5.Le Comité se félicite également que l’État partie ait adhéré aux instruments suivants:

a)La Convention sur l’élimination de toutes les formes de discrimination à l’égard des femmes, le 28 mars 2003;

b)La Convention contre la torture et autres peines ou traitements cruels, inhumains ou dégradants, le 19 août 2004;

c)La Convention internationale sur la protection des droits de tous les travailleurs migrants et des membres de leur famille, le 2 juin 2005;

d)Le Protocole facultatif à la Convention relative aux droits de l’enfant, concernant l’implication d’enfants dans des conflits armés, le 17 octobre 2003; et

e)La Convention no 182 (1999) de l’Organisation internationale du Travail (OIT), concernant l’interdiction des pires formes de travail des enfants et l’action immédiate en vue de leur élimination, le 22 mai 2003.

6.Le Comité note également avec satisfaction l’information fournie par la délégation, selon laquelle le Gouvernement a décidé de lever les réserves formulées par l’État partie aux articles 20 et 21 de la Convention et aux paragraphes 1 a) ii) et 5 de l’article 3 du Protocole facultatif, et a soumis sa décision à l’organe législatif pour promulgation finale.

C.  Principaux sujets de préoccupation et recommandations

1.  Mesures d’application générales

Coordination et évaluation de l’application du Protocole facultatif

7.Le Comité prend note des informations selon lesquelles plusieurs ministères et organismes gouvernementaux participent à la mise en œuvre du Protocole facultatif et selon lesquelles la Commission syrienne des affaires concernant les mineurs est chargée d’assurer la coordination entre les organismes gouvernementaux et non gouvernementaux pour tout ce qui a trait aux affaires familiales. Il note également que tous les organismes compétents doivent rendre compte chaque année à la Commission syrienne des affaires familiales des progrès accomplis dans leurs domaines de compétence respectifs en ce qui concerne le Protocole facultatif. Toutefois, le Comité reste préoccupé par le fait que, dans la pratique, la coopération et la coordination − aux niveaux central et local − des activités menées dans les domaines visés par le Protocole facultatif restent insuffisantes.

8. Le Comité invite l’État partie à renforcer la coordination, au niveau tant central que local, dans les domaines visés par le Protocole facultatif. Il lui recommande également de fournir dans son prochain rapport un aperçu des progrès réalisés dans l’application du Protocole facultatif en se fondant sur les rapports soumis à la Commission syrienne des affaires familiales par les différents organismes chargés d’appliquer le Protocole.

Diffusion et formation

9.Le Comité se félicite des efforts déployés par l’État partie pour diffuser le Protocole facultatif et de ses activités de formation touchant aux dispositions du Protocole, mais note avec préoccupation que les campagnes d’information et de mobilisation sociale sur les questions visées par le Protocole facultatif restent insuffisantes.

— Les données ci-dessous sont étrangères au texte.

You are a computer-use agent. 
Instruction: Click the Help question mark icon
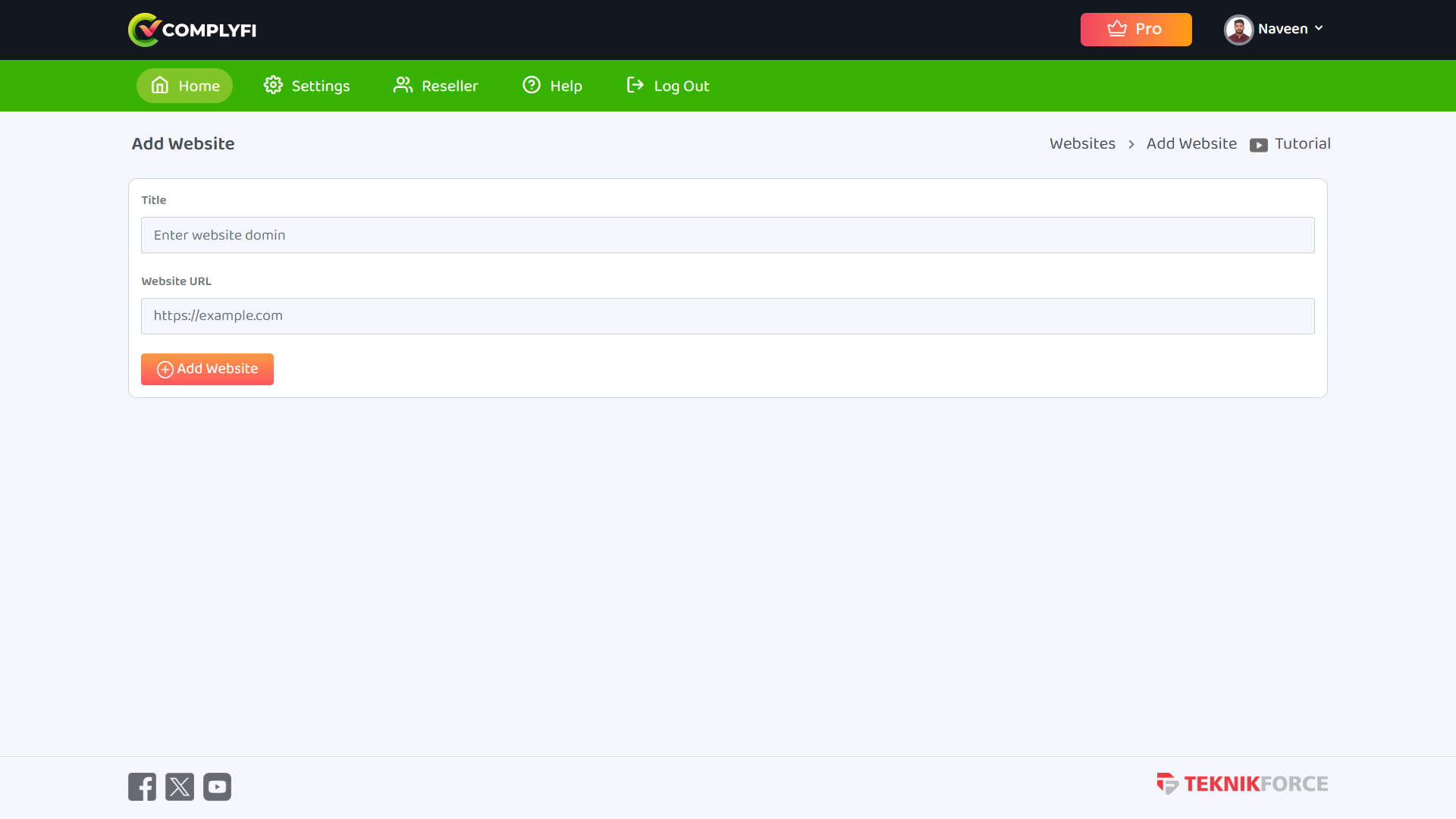tap(532, 85)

10. Le Comité recommande à l’État partie de poursuivre l’action qu’il mène pour diffuser des informations sur les dispositions du Protocole facultatif dans la société syrienne, en particulier parmi les enfants, les parents et les autres personnes et professionnels qui s’occupent des enfants. Il lui recommande également d’entreprendre de manière systématique et régulière des programmes de formation sur les dispositions du Protocole facultatif à l’intention de tous les groupes professionnels qui s’occupent des enfants et de tous les autres groupes concernés. À cet effet, d’importantes ressources devraient être allouées à l’organisation de campagnes de sensibilisation du public et à l’élaboration de matériel et de cours de formation.

Collecte de données

11.Le Comité note avec satisfaction qu’une base de données visant à recueillir des renseignements sur les enfants victimes de toutes les formes de violence a été créée dans le cadre du nouveau Plan d’action 2006 pour la protection de l’enfance. Il regrette toutefois que les données et les informations concernant les questions couvertes par le Protocole facultatif, en particulier la prostitution des enfants, demeurent insuffisantes.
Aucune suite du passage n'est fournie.